Copy down the lines of the records beginning with the line containing "Tap the Search magnifier icon" and continuing through the line containing "I will point(544,185).", both included, precisely as they stand.

(Records excerpted from a collection)
((
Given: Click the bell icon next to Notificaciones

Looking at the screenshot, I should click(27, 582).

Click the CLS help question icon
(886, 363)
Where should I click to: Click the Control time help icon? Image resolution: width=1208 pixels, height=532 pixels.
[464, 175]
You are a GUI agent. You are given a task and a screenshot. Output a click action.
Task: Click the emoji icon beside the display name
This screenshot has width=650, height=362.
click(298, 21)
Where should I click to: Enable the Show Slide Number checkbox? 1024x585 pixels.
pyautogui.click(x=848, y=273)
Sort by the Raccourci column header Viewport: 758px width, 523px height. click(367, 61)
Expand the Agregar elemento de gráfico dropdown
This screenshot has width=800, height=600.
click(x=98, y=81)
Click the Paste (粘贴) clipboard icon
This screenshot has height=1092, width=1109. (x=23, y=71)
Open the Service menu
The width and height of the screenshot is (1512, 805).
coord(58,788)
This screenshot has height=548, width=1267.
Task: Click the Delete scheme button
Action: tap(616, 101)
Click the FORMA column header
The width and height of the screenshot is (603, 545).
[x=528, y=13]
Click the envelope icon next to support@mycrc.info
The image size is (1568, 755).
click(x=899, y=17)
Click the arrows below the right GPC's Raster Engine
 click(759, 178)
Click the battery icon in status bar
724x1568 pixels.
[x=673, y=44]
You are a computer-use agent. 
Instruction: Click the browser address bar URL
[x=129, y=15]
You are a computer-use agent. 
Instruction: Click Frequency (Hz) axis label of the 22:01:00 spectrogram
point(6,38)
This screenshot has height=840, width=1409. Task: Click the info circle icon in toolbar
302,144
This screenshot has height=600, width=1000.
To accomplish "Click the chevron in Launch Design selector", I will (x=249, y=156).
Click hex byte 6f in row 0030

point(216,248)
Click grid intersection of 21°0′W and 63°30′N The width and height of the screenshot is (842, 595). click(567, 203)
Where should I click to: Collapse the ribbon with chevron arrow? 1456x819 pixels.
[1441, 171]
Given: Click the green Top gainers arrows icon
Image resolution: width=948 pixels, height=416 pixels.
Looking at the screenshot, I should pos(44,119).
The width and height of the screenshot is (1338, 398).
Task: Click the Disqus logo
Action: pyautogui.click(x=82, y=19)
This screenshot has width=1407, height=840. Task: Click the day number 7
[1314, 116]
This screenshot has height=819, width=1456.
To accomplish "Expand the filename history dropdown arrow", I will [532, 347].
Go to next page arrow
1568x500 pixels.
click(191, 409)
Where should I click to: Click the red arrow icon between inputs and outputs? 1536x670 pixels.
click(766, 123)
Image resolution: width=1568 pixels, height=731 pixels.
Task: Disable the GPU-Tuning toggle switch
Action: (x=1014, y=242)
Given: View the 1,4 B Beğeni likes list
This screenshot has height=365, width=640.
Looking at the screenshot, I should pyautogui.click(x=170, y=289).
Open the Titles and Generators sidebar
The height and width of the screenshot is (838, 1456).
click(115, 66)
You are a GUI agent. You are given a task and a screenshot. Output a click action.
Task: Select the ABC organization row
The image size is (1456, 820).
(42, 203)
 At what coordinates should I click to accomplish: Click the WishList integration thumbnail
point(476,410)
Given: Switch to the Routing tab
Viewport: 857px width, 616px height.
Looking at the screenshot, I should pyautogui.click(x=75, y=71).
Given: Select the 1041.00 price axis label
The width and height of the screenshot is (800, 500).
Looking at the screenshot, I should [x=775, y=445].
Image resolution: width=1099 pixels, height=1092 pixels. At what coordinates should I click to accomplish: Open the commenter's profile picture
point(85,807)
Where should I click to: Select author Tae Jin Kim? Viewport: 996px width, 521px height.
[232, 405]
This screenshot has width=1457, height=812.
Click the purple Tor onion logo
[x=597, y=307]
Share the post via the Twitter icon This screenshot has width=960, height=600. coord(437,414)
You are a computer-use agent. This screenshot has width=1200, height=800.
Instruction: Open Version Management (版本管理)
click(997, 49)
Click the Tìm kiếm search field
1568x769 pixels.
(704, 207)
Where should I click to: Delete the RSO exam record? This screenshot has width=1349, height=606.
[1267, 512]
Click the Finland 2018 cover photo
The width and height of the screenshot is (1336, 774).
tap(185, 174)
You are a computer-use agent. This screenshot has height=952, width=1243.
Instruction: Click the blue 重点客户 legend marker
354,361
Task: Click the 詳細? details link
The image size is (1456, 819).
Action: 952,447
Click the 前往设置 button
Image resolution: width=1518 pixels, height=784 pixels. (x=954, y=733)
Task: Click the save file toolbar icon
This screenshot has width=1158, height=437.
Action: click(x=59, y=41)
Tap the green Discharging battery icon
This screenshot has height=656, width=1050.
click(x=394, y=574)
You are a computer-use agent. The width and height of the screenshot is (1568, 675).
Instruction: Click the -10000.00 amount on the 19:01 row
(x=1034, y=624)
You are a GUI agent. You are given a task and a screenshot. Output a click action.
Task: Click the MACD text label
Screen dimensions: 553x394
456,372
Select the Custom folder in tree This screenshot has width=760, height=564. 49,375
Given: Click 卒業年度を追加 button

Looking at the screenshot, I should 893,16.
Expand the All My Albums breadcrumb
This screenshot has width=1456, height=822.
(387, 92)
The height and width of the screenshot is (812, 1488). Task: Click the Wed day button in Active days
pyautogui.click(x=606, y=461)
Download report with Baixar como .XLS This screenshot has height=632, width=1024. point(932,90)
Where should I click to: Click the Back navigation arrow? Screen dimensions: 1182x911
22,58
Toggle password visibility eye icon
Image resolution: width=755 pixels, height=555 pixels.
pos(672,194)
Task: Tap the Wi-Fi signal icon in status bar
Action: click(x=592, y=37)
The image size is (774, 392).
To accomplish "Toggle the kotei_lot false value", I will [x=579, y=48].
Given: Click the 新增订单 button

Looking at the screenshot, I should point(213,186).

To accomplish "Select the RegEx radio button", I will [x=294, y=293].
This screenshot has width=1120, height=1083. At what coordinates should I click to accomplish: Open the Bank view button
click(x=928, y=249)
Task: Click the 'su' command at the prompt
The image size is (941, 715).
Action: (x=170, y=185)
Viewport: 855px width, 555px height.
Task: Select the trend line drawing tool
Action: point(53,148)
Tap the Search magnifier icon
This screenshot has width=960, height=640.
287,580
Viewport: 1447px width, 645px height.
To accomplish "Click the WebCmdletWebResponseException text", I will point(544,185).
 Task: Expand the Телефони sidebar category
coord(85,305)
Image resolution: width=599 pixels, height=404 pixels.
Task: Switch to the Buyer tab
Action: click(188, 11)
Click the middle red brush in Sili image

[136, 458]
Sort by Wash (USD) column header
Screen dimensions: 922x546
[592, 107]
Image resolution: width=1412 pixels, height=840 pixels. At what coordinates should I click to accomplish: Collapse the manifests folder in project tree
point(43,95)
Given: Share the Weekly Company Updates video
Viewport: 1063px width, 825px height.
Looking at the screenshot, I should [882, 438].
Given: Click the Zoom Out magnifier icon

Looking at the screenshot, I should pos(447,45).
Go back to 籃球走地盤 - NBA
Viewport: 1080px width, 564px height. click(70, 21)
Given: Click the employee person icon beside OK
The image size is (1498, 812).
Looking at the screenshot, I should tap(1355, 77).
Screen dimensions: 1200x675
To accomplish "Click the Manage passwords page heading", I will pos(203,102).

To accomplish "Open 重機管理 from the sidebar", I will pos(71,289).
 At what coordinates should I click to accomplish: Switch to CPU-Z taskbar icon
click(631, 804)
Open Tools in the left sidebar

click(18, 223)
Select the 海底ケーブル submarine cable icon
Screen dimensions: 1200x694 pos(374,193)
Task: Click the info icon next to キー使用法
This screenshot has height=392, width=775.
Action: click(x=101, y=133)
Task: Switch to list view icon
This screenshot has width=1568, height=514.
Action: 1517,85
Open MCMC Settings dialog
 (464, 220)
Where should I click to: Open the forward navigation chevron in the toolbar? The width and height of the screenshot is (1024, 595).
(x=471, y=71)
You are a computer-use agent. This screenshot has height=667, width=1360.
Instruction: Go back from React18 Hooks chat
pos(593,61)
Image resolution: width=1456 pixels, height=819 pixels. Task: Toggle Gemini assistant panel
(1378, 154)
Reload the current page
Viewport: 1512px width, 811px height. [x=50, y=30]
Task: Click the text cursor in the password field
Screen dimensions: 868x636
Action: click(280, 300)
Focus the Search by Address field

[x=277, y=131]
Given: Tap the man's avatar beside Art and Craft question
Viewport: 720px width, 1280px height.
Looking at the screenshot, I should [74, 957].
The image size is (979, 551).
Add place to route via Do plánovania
))
— Task response —
Tap the Search magnifier icon
This screenshot has width=960, height=640.
287,580
Viewport: 1447px width, 645px height.
To accomplish "Click the WebCmdletWebResponseException text", I will point(544,185).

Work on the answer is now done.